United Nations researchers report that between 1931 and 1945, the Japanese military forced an estimated 200,000 to 400,000 women and girls into institutionalized sexual slavery. Euphemistically referred to as "comfort women," they typically ranged in age from 11 to 33 and were taken from Japanese colonies from Korea to Indonesia. Mobilized through forced recruitment, kidnapping, false employment offers or sale by family members and employers, they served in brothels supervised by the Japanese military. Seventy years after their imprisonment, the surviving "comfort women" still await an official apology from the government of Japan.
Writer/director Tiffany Hsiung's film The Apology follows the personal journeys of three surviving "comfort women"-or "grandmothers"-Grandma Gil in South Korea, Grandma Cao in China and Grandma Adela in the Philippines. Facing fading health in their twilight years, they grapple with the impact of their wartime experiences and the legacy they will leave behind. Summarizing the stakes, Grandma Gil says, "Once we resolve the comfort women situation, the war can finally come to an end."
The Apology has its national broadcast premiere on the PBS documentary series POV (Point of View) on Monday, October 22, 2018. POV is American television's longest-running independent documentary series, now in its 31st season. The film is a co-presentation with the Center for Asian American Media (CAAM).
"Grandma" Gil was a 13-year-old living with her family in Pyongyang, Korea, when a man promised her a factory job to lure her into sexual servitude. "Grandma" Adela and two friends were abducted one night by soldiers from a street corner, and "Grandma" Cao was one of four girls snatched when the Imperial Japanese Army invaded her mountain village. Cao reflects on life with her parents and six sisters: "Life was peaceful back then, until the Japanese took me away, kidnapped me."
As the film unfolds, the history and struggles that have shaped the women gradually come into view. Intimate scenes of daily routines and affectionate exchanges with friends and loved ones provide a glimpse into how they have managed to carry on despite their traumatic experiences. These moments also reveal the many complex choices the grandmothers have had to navigate in order to survive.
Grandma Gil is part of a well-established network of activists and has been attending weekly demonstrations in front of the Japanese embassy in Seoul for years. Despite her age and declining health, she remains a key spokesperson in the movement seeking an official apology from the Japanese government. She asks, "Will the wound go away if you apologize? No, the scars will remain, but my heart can heal. I am awaiting that day." Her exhausting travels eventually take her to the hallowed halls of the United Nations Human Rights Council in Geneva to deliver a petition with over a million signatures on behalf of her fellow survivors.
Grandma Cao lives in her hometown, a remote mountain village in rural China, where the fate of hundreds of kidnapped local girls has long been an open secret among the old-timers. Fiercely independent, Grandma Cao insists on living alone despite the protests of her loyal daughter, who has been unaware of her mother's story. It is only when a historian asks Grandma Cao to testify about her experiences that the woman agrees to break decades of stoic silence about her painful past.

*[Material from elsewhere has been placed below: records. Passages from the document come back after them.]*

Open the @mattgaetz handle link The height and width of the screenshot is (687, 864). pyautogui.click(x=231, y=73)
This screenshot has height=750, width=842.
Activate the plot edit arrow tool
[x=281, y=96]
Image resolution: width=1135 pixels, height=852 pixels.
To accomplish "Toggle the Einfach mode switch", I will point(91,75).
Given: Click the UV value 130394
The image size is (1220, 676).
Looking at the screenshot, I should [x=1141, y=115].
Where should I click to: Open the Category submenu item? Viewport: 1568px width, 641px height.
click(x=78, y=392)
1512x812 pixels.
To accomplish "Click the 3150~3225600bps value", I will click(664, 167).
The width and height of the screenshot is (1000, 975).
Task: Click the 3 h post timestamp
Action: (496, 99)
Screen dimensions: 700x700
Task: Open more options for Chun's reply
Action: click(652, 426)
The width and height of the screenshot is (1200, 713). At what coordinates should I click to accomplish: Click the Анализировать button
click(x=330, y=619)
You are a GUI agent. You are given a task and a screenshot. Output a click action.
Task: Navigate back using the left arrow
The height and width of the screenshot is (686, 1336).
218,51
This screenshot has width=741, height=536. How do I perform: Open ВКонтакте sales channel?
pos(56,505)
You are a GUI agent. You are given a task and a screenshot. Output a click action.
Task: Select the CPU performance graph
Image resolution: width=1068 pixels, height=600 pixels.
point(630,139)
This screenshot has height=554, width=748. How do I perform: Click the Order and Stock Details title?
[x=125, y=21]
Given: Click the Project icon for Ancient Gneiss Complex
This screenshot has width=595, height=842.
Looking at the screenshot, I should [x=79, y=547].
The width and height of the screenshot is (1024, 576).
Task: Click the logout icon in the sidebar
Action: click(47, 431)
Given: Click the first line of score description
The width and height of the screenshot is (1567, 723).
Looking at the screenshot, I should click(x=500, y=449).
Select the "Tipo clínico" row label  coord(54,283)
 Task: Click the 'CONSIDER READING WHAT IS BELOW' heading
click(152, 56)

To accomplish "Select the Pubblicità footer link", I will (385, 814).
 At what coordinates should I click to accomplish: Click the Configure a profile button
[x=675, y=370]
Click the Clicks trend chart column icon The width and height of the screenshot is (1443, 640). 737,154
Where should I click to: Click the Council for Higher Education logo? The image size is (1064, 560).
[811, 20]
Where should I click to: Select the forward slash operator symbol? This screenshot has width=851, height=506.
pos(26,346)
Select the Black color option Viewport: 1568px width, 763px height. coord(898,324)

Hearing the details of her mother's wartime ordeal for the first time, Cao's daughter struggles with how to share this painful legacy with her own daughter, but vows to tell her once she's older.
In Roxas, Philippines, Grandma Adela manages to find solace, camaraderie and a sense of freedom as part of a support group for survivors. Though she fell in love after the war, she carefully hid the truth about her past from her husband. On her secret struggle she says, "If you expose yourself then what for? To be a hero? When in fact you are a society outcast." Now widowed, she is wracked with feelings of guilt over not sharing her secret. She resolves to tell her children, but remains unsure whether unburdening herself after all these years will make up for withholding the truth from the love of her life.
"Throughout the years we've had the privilege to get to know the grandmothers," said Hsiung. "Through their relationships with family and community they have taught us the power of the human spirit. I couldn't be more proud to share their stories and hope that viewers, too, can be just as inspired as I've been by their resilience and strength as they help de-stigmatize and reframe what it means to be a victim of sexual violence."
"The Apology highlights a decades-long effort to bring this dark chapter in history to light," said Justine Nagan, executive producer/executive director of POV/American Documentary. "At the helm of this movement are the women themselves, despite enduring stigmas and shame. Whether they are seeking a formal apology from the Japanese government or summoning the courage to finally share their secret with loved ones, these grandmothers seize their last years to set future generations on a course for reconciliation, healing and justice. This is an important historical addition to the #MeToo movement."